### Task brief
Once you have read the records, write them out again exactly.

### Stored items
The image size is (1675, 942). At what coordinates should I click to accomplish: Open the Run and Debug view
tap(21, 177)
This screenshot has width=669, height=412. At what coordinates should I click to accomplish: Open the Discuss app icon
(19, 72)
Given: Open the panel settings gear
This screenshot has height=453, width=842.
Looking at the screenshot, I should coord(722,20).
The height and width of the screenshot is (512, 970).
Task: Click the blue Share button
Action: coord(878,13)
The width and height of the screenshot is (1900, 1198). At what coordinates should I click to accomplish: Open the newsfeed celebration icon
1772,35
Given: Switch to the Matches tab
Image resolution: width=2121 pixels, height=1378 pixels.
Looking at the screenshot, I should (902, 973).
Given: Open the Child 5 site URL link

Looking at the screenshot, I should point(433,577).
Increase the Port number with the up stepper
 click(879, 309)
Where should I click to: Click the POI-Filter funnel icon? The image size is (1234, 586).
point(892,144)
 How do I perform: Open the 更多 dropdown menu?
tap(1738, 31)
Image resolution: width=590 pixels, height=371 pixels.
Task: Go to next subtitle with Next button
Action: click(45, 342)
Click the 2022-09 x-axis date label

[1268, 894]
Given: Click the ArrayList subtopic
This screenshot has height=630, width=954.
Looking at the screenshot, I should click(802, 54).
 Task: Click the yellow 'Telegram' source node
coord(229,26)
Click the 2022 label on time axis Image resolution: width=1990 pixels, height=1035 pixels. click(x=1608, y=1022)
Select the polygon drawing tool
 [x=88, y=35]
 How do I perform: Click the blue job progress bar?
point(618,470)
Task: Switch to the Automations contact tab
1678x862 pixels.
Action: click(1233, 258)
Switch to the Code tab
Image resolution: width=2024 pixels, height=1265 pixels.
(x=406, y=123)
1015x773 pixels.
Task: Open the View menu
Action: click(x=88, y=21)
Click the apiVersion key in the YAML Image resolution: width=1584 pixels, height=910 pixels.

### Response to the exercise
The image size is (1675, 942). At what coordinates should I click to accomplish: Open the Run and Debug view
tap(21, 177)
This screenshot has width=669, height=412. At what coordinates should I click to accomplish: Open the Discuss app icon
(19, 72)
Given: Open the panel settings gear
This screenshot has height=453, width=842.
Looking at the screenshot, I should coord(722,20).
The height and width of the screenshot is (512, 970).
Task: Click the blue Share button
Action: coord(878,13)
The width and height of the screenshot is (1900, 1198). At what coordinates should I click to accomplish: Open the newsfeed celebration icon
1772,35
Given: Switch to the Matches tab
Image resolution: width=2121 pixels, height=1378 pixels.
Looking at the screenshot, I should (902, 973).
Given: Open the Child 5 site URL link

Looking at the screenshot, I should point(433,577).
Increase the Port number with the up stepper
 click(879, 309)
Where should I click to: Click the POI-Filter funnel icon? The image size is (1234, 586).
point(892,144)
 How do I perform: Open the 更多 dropdown menu?
tap(1738, 31)
Image resolution: width=590 pixels, height=371 pixels.
Task: Go to next subtitle with Next button
Action: click(45, 342)
Click the 2022-09 x-axis date label

[1268, 894]
Given: Click the ArrayList subtopic
This screenshot has height=630, width=954.
Looking at the screenshot, I should click(802, 54).
 Task: Click the yellow 'Telegram' source node
coord(229,26)
Click the 2022 label on time axis Image resolution: width=1990 pixels, height=1035 pixels. click(x=1608, y=1022)
Select the polygon drawing tool
 [x=88, y=35]
 How do I perform: Click the blue job progress bar?
point(618,470)
Task: Switch to the Automations contact tab
1678x862 pixels.
Action: click(1233, 258)
Switch to the Code tab
Image resolution: width=2024 pixels, height=1265 pixels.
(x=406, y=123)
1015x773 pixels.
Task: Open the View menu
Action: click(x=88, y=21)
Click the apiVersion key in the YAML Image resolution: width=1584 pixels, height=910 pixels.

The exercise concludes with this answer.